Psychosocial assessment during pregnancy can identify both risk and protective factors for the development of perinatal mood disorders. The New South Wales (NSW) Safe Start Policy [26] is a universally delivered programme for publicly booked pregnant women in the state of NSW, Australia. The programme incorporates antenatal and postnatal psychosocial assessment and the risk factors identified are used to organise further assessment and intervention. The Safe Start risk stratification framework was developed following a rigorous analysis of literature and expert policy advice. We are not aware of previous empirical studies that have sought to quantify the sub-populations at risk using latent class analysis or other cluster analysis approaches.
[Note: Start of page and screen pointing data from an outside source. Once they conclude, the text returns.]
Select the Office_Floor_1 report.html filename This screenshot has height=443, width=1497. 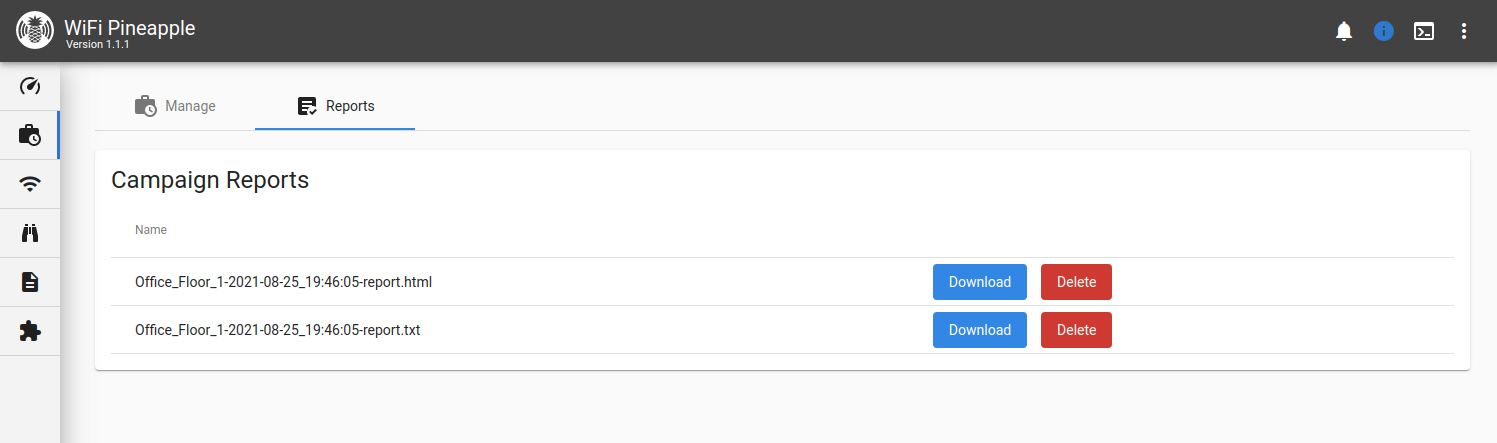[x=284, y=282]
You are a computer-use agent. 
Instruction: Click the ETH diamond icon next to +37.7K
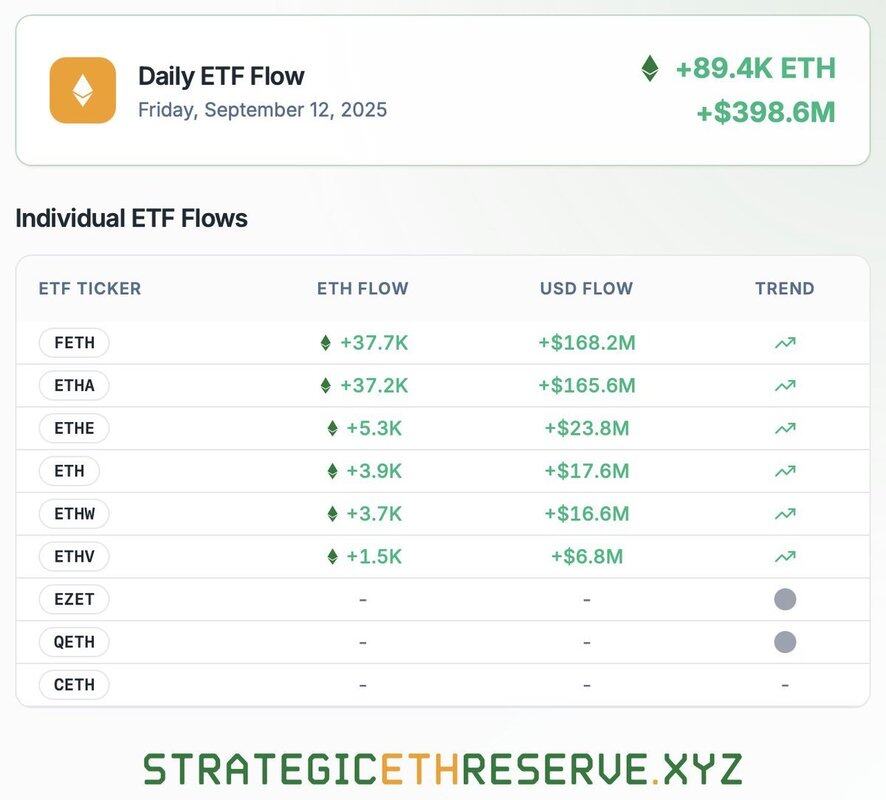coord(325,343)
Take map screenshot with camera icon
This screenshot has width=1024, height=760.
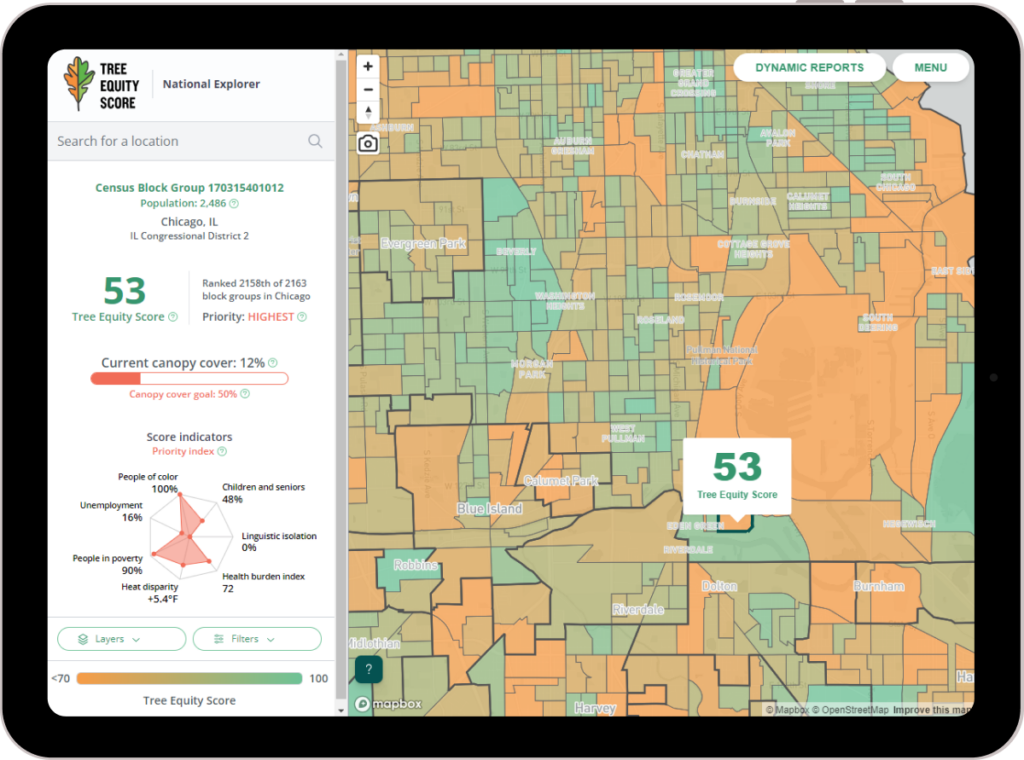pyautogui.click(x=368, y=143)
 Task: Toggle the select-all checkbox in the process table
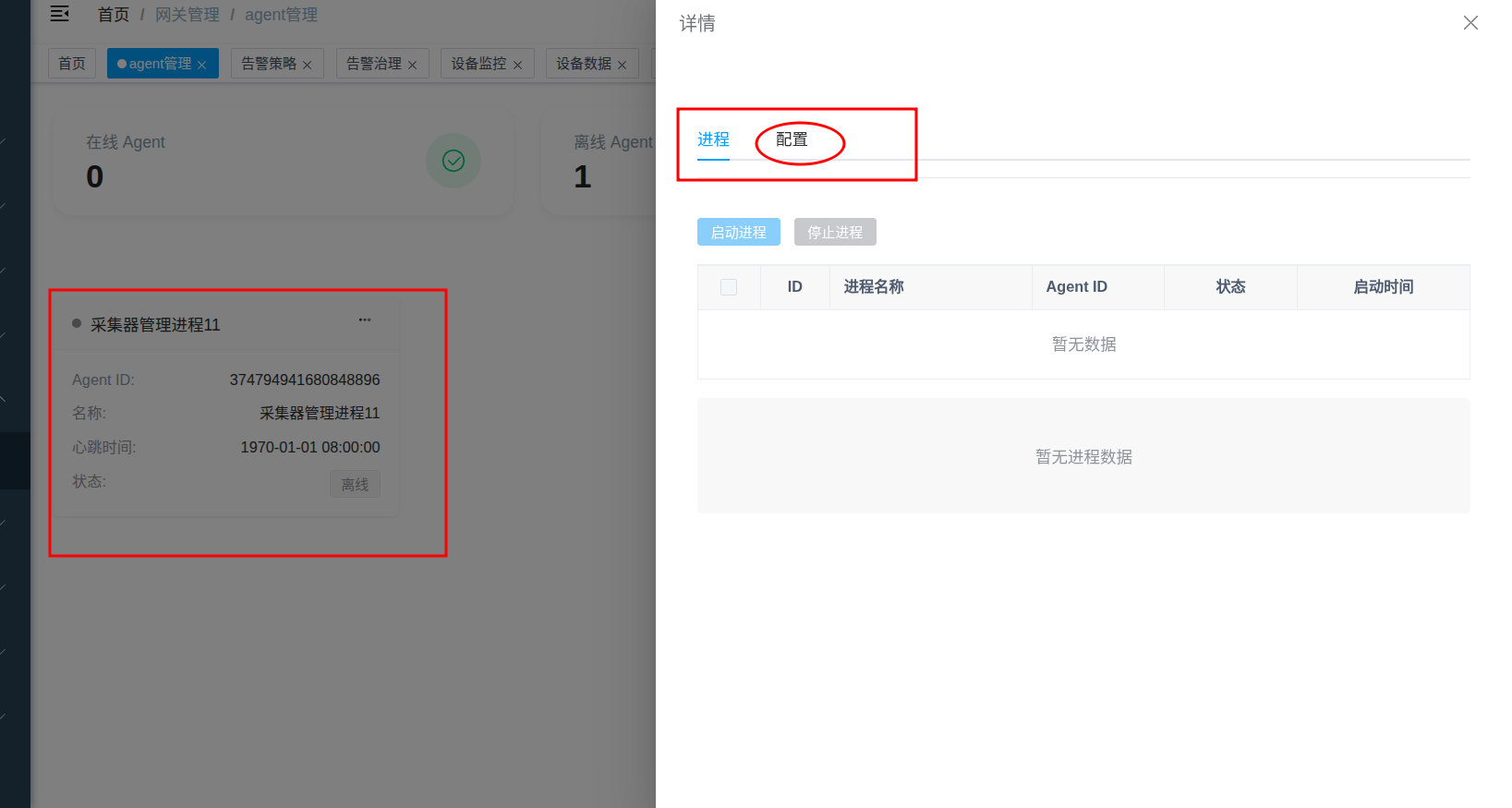[x=729, y=287]
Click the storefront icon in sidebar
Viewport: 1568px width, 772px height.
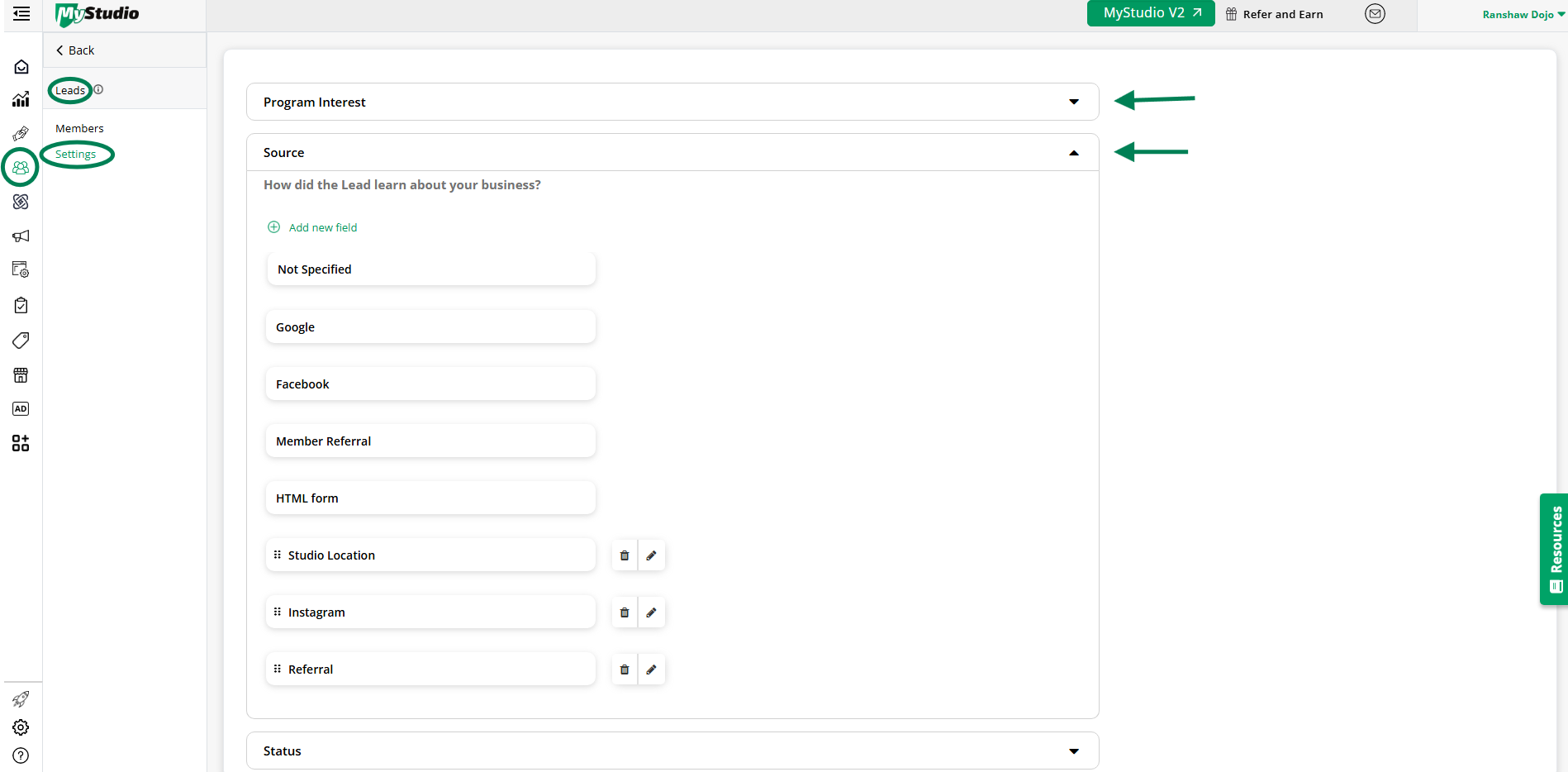pos(21,375)
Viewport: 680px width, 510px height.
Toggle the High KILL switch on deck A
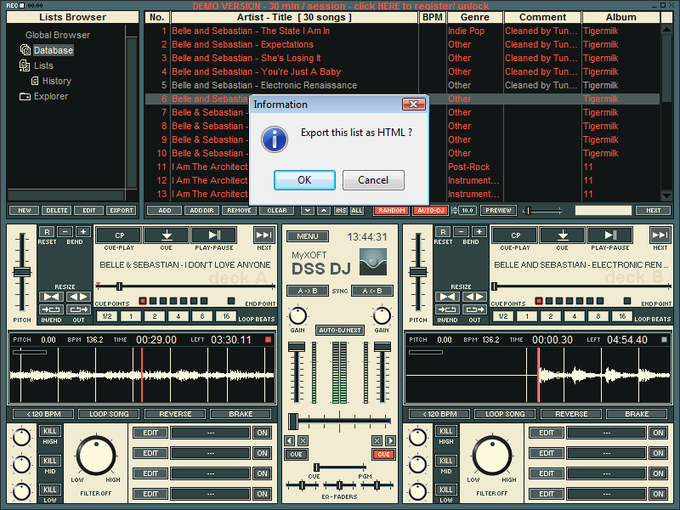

The study reported here is part of a translational psychosocial epidemiology study of perinatal adversity in Sydney Australia that aims to design perinatal and early childhood interventions that break the cycle of psychological trauma and adversity. The translational study has established a population cohort in the Sydney Local Health District (SLHD) and South Western Sydney Local Health District (SWSLHD), that will enable long-term modelling of outcomes in the local population and the impact of current and future health service interventions.
SLHD and SWSLHD are located in the Centre, Inner West and South Western regions of metropolitan of Sydney. In Sydney, the SLHD and SWSLHD cover 52% of the metropolitan area, with an estimated population of 1.6 million people of different cultural backgrounds [27, 28]. In the Sydney metropolitan area, more than half of the population spoke English at home (58.4%). Other most common languages spoken at home included Mandarin (4.7%), Arabic (4.0%) and Cantonese (2.9%) [29]. A number of maternal and child health services are provided to all communities across both districts, including those with socioeconomically disadvantaged populations [27, 28].
Here, we examined whether maternal sub-groups can be identified on the basis of their varying experiences of adversity, and whether the risk of antenatal and postnatal depressive symptoms differs between sub-groups, to inform maternal and child health service system redesign in Sydney.